Last week, VA released its first report on veterans’ suicide since 2010. The new report estimated that 22 veterans commit suicide each day – a 22 percent jump from 2010. To learn more about the report, click here.
For the first time, the report included detailed data from states, making the VA’s estimate more accurate than in the past. Unfortunately, the report only served to confirm growing concerns for the VFW about veterans’ access to quality mental health care and the negative stigma associated with seeking treatment for mental health conditions.
Last year, VA reported to Congress that it intends to hire an additional 1,600 mental health care practitioners in the coming year, though plans on how VA intends to accomplish this have not been drawn up.
Unfortunately, even with additional personnel, the negative stigma associated with seeking treatment persists among the public, veterans and within the ranks of the military. Stars and Stripes reporter Leo Shane penned an article this week that finally tackled how the public and general news outlets tend to misunderstand PTSD and other combat-related mental health conditions – possibly driving veterans away from much-needed treatment.
In his story, Shane finally refutes the “crazy veteran” stereotype and lays out how PTSD often manifests itself through isolation and is not directly correlated to violent outbursts, as many who do not fully understand mental health assume. Read Shane’s piece by clicking here.
But there’s more at play with the negative public stigma. Speaking up about your feelings is contradictory to what we teach service members in the military. Recruits are told to “suck it up, drive on, ” and at times, this attitude is mission-critical. If you’re shot in a firefight, you need to still be able to suppress your attackers and either take your objective or evacuate your teammates from the killzone. When the bullets stop flying, that’s when you can take care of any injuries.
Unfortunately, military training encourages bravado and a sense of invincibility, and associates mental obstacles with weakness.

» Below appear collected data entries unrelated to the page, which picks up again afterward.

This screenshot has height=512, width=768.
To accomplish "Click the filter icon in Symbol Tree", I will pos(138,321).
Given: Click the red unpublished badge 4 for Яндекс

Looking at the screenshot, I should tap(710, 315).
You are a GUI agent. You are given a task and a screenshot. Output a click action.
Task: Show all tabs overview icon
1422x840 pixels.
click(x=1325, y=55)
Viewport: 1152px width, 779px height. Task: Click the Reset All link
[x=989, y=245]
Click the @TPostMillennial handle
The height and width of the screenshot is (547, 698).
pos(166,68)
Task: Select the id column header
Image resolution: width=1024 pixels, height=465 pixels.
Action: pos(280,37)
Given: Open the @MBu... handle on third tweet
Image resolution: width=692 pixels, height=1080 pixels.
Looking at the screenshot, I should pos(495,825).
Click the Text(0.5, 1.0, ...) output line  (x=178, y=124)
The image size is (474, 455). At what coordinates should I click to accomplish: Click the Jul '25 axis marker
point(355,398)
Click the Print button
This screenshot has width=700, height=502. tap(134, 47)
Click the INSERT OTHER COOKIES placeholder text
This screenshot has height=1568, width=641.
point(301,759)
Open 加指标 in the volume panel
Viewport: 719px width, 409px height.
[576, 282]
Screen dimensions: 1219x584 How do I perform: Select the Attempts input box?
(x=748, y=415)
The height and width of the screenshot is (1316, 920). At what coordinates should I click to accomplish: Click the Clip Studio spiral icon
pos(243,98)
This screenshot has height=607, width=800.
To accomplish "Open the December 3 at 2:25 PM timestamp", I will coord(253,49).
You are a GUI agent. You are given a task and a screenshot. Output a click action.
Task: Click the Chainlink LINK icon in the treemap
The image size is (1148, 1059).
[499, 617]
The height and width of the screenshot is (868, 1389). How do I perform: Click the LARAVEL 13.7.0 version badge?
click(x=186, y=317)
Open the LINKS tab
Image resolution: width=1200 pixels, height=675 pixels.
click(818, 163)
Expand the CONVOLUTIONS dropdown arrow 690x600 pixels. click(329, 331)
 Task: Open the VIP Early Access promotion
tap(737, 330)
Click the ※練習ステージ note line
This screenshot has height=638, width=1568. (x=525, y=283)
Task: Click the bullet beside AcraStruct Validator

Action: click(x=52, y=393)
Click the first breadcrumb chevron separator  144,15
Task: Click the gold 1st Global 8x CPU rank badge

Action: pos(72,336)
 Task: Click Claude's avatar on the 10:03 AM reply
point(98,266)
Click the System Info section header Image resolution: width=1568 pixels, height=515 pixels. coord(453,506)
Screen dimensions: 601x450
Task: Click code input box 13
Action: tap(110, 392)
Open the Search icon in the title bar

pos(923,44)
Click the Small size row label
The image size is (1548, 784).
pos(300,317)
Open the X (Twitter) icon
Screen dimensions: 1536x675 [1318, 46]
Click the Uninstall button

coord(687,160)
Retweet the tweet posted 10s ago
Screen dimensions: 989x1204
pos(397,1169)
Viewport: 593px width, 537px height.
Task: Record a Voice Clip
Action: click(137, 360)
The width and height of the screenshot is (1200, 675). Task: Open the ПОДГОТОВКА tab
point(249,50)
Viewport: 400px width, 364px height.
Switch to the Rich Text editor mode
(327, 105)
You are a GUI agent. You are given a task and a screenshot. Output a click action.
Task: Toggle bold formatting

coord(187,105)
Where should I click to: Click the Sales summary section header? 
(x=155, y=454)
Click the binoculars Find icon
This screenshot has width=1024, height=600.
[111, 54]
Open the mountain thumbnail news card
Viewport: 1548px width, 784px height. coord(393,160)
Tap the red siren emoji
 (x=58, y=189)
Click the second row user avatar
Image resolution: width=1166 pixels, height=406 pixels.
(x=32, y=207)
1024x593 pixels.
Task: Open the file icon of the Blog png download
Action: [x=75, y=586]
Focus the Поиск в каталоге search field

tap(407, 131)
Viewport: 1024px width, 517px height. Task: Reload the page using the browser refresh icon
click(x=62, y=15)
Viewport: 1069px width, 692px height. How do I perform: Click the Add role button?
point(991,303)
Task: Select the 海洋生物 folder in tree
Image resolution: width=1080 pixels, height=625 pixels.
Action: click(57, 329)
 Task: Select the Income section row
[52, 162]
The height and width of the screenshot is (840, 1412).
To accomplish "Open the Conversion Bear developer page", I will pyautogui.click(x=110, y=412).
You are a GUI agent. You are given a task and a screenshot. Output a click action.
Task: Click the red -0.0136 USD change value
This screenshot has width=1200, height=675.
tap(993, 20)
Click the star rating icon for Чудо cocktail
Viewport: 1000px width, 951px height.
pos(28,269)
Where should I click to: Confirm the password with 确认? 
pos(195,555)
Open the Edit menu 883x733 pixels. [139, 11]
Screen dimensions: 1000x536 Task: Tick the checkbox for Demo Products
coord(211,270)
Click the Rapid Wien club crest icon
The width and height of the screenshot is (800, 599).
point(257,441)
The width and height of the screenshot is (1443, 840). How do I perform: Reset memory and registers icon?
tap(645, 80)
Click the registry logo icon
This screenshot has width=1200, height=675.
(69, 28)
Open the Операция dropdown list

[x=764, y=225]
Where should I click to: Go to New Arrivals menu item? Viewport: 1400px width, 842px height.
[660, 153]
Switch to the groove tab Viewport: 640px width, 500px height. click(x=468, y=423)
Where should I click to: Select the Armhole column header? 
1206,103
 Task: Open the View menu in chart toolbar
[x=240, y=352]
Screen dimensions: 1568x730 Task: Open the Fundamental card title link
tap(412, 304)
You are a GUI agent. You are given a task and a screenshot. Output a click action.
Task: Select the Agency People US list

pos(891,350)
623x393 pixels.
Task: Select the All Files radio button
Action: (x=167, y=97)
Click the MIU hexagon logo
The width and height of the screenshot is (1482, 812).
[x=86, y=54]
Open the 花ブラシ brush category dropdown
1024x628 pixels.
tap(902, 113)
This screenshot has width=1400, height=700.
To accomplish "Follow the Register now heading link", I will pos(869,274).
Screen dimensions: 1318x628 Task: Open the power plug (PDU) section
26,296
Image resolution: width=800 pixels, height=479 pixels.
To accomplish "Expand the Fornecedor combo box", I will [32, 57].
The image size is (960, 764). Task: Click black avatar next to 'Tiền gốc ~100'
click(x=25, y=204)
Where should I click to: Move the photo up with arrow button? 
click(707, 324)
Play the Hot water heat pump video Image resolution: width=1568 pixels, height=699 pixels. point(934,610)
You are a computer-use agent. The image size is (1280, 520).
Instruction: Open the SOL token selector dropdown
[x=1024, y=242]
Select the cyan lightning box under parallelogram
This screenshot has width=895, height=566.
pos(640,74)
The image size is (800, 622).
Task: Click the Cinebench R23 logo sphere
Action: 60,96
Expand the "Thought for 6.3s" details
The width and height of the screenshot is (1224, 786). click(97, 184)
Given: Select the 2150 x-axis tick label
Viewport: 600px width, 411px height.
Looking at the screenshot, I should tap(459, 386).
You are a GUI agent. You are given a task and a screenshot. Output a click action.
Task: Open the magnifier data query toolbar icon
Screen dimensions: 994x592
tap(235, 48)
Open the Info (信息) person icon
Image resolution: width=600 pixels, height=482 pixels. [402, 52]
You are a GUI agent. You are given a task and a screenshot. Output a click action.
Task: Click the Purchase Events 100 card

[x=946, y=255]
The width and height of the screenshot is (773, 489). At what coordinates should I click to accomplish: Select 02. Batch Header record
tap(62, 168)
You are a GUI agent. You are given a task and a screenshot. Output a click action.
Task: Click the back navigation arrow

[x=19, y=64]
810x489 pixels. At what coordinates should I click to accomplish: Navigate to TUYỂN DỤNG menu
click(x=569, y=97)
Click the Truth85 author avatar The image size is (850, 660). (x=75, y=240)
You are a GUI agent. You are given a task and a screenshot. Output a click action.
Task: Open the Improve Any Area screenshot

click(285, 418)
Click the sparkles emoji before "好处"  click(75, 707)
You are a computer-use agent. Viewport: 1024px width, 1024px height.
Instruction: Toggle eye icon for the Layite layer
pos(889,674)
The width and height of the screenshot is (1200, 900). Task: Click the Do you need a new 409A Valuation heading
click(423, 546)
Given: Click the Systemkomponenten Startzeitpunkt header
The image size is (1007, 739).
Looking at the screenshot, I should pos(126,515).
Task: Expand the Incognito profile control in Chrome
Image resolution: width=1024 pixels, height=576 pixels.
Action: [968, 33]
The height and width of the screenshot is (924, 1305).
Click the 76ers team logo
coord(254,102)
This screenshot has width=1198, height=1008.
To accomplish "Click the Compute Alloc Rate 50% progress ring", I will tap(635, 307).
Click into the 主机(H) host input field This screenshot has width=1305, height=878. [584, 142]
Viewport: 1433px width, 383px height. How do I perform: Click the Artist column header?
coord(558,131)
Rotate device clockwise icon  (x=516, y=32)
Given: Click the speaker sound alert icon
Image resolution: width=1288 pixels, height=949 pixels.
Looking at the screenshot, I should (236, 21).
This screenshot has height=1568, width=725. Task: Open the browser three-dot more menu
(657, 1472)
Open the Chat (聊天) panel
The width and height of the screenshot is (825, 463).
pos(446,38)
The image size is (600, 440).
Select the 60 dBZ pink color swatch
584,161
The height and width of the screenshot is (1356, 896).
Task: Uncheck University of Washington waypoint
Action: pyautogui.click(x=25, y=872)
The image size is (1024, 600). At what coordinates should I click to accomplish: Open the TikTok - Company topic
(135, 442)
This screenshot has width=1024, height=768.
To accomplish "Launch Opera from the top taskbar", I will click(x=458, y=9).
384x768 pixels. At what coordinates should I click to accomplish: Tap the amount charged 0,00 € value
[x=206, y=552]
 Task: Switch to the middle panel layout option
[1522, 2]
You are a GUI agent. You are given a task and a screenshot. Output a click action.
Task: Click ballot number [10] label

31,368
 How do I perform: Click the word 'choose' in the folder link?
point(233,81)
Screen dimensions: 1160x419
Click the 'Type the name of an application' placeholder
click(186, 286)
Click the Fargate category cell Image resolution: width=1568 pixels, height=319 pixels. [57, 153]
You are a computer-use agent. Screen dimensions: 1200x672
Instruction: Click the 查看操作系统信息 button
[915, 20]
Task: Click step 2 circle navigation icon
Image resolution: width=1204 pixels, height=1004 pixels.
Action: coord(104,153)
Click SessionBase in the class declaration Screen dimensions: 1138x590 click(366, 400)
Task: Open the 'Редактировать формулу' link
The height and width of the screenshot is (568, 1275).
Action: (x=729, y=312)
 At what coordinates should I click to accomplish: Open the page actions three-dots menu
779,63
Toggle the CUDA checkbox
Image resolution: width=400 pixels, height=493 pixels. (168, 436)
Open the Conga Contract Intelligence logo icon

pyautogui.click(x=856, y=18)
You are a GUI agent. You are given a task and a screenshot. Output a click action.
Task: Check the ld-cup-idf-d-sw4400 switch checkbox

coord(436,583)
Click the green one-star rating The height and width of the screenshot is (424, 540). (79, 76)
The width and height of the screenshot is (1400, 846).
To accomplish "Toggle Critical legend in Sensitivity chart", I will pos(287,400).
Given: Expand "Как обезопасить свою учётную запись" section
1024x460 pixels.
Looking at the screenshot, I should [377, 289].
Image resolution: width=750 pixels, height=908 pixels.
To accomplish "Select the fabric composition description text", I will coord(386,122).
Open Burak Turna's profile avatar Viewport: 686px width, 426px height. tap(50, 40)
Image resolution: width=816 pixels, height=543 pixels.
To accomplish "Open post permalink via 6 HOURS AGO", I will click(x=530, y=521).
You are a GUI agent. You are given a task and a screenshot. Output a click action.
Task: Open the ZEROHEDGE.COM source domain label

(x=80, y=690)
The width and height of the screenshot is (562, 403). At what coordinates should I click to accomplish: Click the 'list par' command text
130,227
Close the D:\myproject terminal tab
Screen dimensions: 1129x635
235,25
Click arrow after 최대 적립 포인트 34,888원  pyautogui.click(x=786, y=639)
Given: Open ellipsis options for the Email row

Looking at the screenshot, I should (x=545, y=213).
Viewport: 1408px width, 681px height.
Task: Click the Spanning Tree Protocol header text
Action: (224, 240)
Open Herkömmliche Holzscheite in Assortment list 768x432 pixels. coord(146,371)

As a result, many in the military cannot correlate mental injuries like PTSD to physical injuries like a gunshot wound, when many times both can be equally detrimental to military readiness and mission effectiveness.
Proper treatment for the mental injuries of war starts with military leaders who can recognize the symptoms of these conditions just as easily as they can recognize bullet holes, broken bones or missing limbs, and can encourage their troops to treat the condition as they would any other illness or injury. The military is slowly recognizing this, and some leaders are evolving, but old habits die hard.
But even if we change the command climate toward mental health and change the public discourse on PTSD, veterans still may not seek out help (see: bravado, invincibility, weakness, old habits die hard…). This is why peer mentoring needs to remain a top priority.
The VFW is no stranger to the model of peer mentoring. In fact, it is the underlying principle behind VFW canteens and VFW posts. When veterans returned from prior conflicts, they needed to find a sanctuary of like-minded individuals to whom they could relate. VFW posts served that function. Regardless of age differences, veterans could always count on a sympathetic ear who understood the challenges that come with combat exposure and could offer sound advice on how to adapt and overcome in civilian life.
In a digital world, the way peer mentoring resources are delivered has shifted. VFW posts still offer a physical safe haven for many veterans, but others who still may be leery to discuss their combat experiences openly also need places to go, either online or over the phone, where they can speak to someone who understands them. One such program that leverages technology to offer peer assistance is the Vets4Warriors program. Last year, the VFW called on Congress to provide additional funding for programs like Vets4Warriors, and Congress listened. However, Vets4Warriors remains a fledgling program, and more innovation is needed in the digital space to help veterans overcome combat-related mental health issues.
The VFW was saddened by the VA’s report on suicide, but we hope it serves as a wake-up call for the nation and how we address military mental health. In the next two years, our military plans to be out of Afghanistan and the active duty force is set to contract. The Pentagon, VA, Congress and the veterans’ community need to act now to make sure we can meet the needs of our veterans as they come home. It is unacceptable that our nation loses more heroes on the homefront than we lose on the battlefield.